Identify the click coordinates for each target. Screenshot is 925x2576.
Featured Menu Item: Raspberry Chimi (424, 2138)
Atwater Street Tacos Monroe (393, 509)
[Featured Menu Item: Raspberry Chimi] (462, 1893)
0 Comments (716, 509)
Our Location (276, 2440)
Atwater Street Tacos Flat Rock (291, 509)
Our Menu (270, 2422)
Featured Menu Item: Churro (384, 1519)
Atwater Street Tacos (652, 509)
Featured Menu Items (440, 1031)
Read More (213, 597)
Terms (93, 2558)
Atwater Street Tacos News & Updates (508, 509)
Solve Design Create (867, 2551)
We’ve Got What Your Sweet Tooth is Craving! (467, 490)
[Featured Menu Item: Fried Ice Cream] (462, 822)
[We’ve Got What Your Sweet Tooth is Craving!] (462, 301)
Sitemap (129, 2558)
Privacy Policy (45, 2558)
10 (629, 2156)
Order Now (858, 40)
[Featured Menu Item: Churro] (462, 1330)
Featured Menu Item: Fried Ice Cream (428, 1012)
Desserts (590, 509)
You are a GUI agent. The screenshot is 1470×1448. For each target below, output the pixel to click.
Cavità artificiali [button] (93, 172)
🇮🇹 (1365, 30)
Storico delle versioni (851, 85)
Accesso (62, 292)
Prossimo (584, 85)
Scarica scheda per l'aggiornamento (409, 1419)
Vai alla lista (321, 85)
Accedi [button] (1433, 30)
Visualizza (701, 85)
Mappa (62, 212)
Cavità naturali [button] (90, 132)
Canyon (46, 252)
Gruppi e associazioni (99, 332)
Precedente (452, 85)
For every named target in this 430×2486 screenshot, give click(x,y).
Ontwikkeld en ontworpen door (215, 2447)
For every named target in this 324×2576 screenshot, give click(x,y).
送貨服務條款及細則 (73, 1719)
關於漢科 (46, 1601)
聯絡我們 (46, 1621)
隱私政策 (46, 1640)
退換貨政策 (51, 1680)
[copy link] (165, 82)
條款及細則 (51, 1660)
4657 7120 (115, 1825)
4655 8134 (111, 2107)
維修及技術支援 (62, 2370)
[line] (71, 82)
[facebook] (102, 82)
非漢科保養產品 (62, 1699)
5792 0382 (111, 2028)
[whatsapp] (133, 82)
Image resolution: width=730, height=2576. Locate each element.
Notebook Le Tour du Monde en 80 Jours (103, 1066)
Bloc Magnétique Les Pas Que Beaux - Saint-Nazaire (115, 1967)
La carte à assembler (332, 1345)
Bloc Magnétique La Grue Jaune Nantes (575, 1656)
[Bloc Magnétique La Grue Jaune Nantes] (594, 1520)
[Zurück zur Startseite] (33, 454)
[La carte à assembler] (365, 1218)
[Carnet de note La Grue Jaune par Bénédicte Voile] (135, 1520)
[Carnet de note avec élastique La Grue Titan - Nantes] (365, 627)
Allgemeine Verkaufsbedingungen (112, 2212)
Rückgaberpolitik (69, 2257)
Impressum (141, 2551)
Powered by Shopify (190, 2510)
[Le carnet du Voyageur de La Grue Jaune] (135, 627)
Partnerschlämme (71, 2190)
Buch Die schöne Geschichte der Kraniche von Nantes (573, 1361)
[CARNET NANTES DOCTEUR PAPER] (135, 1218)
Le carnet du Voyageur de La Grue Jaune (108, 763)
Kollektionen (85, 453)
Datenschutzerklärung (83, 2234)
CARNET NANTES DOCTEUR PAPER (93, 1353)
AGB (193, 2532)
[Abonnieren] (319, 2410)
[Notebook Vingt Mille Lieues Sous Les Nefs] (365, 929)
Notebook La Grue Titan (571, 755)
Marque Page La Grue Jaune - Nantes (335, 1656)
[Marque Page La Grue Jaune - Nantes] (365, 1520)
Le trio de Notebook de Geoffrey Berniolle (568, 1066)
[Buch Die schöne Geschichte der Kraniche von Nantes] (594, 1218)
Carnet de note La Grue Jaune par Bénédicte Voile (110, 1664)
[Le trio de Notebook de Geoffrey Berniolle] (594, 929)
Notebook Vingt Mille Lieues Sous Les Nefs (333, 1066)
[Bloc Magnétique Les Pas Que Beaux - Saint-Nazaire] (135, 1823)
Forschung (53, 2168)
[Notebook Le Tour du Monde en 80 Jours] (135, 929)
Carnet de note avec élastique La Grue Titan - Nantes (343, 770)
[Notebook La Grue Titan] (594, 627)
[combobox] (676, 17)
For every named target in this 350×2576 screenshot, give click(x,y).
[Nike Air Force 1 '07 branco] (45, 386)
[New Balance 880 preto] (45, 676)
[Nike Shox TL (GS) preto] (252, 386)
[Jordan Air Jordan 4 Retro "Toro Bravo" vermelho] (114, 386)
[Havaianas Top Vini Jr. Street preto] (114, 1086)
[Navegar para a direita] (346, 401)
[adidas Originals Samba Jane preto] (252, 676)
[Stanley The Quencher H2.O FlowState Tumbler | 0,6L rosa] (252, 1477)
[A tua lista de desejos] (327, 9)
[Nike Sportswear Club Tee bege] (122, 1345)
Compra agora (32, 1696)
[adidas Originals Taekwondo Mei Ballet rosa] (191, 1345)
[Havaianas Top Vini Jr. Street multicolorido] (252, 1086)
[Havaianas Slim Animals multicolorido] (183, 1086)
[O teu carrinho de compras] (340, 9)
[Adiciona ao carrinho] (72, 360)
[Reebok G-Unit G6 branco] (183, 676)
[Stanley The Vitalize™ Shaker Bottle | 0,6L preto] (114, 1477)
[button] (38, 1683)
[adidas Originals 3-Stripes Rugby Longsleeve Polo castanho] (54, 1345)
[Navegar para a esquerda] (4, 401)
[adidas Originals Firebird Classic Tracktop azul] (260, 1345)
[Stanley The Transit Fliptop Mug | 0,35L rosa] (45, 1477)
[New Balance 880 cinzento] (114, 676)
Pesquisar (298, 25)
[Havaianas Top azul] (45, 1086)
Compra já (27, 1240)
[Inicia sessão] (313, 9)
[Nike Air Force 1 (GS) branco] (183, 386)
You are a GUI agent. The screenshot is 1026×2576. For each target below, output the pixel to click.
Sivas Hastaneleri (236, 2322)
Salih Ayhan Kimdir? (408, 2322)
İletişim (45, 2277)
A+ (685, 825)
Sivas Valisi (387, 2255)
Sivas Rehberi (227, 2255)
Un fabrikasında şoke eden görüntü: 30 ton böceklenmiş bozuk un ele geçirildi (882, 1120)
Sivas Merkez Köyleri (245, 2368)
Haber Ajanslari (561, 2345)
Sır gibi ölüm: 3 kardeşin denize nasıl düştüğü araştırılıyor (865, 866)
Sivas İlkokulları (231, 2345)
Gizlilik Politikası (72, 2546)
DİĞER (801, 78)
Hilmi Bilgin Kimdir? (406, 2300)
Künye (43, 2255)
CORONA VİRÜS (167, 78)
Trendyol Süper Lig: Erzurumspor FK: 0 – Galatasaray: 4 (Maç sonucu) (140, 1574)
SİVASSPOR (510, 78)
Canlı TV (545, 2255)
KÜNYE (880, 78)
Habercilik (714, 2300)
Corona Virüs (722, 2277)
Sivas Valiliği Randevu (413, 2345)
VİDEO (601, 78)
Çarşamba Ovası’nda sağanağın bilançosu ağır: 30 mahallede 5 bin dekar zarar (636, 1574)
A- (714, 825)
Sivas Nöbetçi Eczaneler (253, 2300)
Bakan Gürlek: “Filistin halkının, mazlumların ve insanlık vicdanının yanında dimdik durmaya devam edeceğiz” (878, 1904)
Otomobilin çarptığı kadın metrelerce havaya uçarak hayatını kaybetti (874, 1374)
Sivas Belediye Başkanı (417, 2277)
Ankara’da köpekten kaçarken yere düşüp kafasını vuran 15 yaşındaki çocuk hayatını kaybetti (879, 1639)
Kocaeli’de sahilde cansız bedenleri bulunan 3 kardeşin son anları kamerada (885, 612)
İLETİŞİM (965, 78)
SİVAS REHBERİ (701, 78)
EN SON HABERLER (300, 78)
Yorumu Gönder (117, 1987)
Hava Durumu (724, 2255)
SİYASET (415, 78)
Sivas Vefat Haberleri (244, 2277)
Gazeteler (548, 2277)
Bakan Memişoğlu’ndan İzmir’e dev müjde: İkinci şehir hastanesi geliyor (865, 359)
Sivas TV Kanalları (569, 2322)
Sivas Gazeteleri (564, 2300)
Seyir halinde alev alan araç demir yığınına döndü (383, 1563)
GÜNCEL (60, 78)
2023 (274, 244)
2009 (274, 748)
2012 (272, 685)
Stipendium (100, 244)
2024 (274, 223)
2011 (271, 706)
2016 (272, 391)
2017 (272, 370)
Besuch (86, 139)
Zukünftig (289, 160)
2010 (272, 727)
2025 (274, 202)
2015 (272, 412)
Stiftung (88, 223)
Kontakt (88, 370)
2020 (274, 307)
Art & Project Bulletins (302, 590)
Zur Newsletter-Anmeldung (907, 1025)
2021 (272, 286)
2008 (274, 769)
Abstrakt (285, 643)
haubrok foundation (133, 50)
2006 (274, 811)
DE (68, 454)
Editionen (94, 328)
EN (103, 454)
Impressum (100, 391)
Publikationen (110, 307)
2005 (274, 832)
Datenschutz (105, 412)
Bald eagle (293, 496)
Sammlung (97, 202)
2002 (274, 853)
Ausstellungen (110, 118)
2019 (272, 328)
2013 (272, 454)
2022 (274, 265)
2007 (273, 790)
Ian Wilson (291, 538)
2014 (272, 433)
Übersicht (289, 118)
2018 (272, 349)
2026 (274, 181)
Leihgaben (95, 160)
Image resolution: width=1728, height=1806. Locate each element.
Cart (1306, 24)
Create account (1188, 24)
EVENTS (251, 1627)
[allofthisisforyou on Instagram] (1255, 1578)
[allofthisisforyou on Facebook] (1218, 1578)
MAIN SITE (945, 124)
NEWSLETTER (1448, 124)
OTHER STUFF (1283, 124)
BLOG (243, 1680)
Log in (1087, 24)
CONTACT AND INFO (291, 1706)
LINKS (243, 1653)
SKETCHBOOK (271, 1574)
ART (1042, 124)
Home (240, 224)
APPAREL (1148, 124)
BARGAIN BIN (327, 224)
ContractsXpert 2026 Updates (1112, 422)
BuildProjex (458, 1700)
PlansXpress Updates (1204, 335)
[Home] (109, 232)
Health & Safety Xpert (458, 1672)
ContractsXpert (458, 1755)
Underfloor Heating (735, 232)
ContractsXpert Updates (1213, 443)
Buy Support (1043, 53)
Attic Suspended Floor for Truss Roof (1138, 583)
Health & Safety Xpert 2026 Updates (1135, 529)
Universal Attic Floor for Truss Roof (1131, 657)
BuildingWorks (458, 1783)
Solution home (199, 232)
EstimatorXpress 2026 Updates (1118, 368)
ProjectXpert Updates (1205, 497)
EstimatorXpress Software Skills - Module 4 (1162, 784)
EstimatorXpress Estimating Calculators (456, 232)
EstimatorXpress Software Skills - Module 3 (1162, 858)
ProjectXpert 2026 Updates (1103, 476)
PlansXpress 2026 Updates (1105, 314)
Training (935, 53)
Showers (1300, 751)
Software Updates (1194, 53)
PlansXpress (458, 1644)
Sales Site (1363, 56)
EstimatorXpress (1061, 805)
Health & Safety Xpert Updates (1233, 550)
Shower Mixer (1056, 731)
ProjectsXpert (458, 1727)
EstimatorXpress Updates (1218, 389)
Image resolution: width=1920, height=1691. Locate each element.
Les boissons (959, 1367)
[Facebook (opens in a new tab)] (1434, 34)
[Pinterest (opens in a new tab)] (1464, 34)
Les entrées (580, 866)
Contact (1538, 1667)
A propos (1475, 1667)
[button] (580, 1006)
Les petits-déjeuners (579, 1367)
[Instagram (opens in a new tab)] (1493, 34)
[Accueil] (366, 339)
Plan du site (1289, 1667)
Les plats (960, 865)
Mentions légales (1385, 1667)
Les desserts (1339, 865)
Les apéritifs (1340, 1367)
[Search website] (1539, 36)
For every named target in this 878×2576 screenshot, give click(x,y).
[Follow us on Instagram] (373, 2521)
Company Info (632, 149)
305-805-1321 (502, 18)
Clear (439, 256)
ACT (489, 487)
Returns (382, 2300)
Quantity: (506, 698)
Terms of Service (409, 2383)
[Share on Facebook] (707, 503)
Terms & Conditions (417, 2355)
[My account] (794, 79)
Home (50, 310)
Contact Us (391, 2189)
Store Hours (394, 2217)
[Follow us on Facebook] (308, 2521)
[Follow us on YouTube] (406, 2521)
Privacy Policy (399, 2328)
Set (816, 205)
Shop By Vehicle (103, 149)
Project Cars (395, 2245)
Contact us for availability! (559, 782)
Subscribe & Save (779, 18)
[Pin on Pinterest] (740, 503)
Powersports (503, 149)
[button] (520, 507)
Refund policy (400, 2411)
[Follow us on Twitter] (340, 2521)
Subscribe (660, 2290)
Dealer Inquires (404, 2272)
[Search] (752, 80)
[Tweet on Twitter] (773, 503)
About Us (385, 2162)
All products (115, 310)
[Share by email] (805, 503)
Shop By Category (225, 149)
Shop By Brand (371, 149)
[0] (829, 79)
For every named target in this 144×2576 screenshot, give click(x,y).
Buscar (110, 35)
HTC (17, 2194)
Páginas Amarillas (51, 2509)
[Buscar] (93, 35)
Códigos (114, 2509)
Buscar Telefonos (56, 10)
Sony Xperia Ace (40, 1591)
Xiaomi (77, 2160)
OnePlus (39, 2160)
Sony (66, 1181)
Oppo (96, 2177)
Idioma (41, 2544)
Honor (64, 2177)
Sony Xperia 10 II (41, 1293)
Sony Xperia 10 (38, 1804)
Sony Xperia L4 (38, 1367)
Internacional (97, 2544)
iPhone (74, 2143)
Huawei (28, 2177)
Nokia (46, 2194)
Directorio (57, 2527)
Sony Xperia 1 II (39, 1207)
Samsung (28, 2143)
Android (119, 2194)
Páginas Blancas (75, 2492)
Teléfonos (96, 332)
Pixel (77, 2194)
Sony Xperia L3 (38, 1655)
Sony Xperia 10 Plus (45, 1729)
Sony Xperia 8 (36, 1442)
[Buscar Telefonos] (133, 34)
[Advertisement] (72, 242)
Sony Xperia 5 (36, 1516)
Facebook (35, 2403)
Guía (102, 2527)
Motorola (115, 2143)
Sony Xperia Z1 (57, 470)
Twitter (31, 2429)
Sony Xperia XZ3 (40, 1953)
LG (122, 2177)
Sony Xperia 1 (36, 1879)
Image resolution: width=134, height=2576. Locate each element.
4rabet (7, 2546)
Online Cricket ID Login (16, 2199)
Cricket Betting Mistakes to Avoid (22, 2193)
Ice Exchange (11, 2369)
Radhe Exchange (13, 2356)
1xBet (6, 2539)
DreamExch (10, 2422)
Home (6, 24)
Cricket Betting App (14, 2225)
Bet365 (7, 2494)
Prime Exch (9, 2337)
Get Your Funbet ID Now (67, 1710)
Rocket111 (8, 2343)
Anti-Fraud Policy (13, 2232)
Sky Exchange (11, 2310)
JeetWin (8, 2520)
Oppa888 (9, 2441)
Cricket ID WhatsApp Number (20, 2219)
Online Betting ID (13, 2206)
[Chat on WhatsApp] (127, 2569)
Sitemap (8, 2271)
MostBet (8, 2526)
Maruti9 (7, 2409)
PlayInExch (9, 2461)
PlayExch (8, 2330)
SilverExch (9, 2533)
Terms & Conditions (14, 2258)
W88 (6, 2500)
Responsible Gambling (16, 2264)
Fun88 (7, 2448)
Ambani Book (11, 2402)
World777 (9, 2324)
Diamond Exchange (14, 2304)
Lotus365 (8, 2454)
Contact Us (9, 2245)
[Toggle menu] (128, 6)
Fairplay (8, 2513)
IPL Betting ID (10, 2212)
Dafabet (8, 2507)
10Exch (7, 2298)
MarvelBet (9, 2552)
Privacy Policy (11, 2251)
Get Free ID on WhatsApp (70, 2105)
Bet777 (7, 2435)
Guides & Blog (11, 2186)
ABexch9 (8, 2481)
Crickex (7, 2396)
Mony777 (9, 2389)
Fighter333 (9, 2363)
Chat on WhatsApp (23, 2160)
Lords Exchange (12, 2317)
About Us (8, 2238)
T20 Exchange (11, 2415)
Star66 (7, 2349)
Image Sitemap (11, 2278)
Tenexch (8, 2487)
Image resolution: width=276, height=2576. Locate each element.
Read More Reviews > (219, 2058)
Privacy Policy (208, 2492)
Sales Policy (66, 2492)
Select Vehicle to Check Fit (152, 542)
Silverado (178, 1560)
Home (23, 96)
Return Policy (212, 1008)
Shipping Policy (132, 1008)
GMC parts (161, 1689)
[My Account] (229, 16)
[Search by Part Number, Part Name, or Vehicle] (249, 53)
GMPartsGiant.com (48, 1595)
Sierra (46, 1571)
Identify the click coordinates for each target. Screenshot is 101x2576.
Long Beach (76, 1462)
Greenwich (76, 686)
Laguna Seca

▸ **ACTIVITY**
Transcribe, word for word, the data above from its first line through the line with "Atwater Street Tacos News", and include nothing else.

▸ **RESULT FOR THIS TASK**
Identify the click coordinates for each target. Screenshot is 925x2576.
Featured Menu Item: Raspberry Chimi (424, 2138)
Atwater Street Tacos Monroe (393, 509)
[Featured Menu Item: Raspberry Chimi] (462, 1893)
0 Comments (716, 509)
Our Location (276, 2440)
Atwater Street Tacos Flat Rock (291, 509)
Our Menu (270, 2422)
Featured Menu Item: Churro (384, 1519)
Atwater Street Tacos (652, 509)
Featured Menu Items (440, 1031)
Read More (213, 597)
Terms (93, 2558)
Atwater Street Tacos News & Updates (508, 509)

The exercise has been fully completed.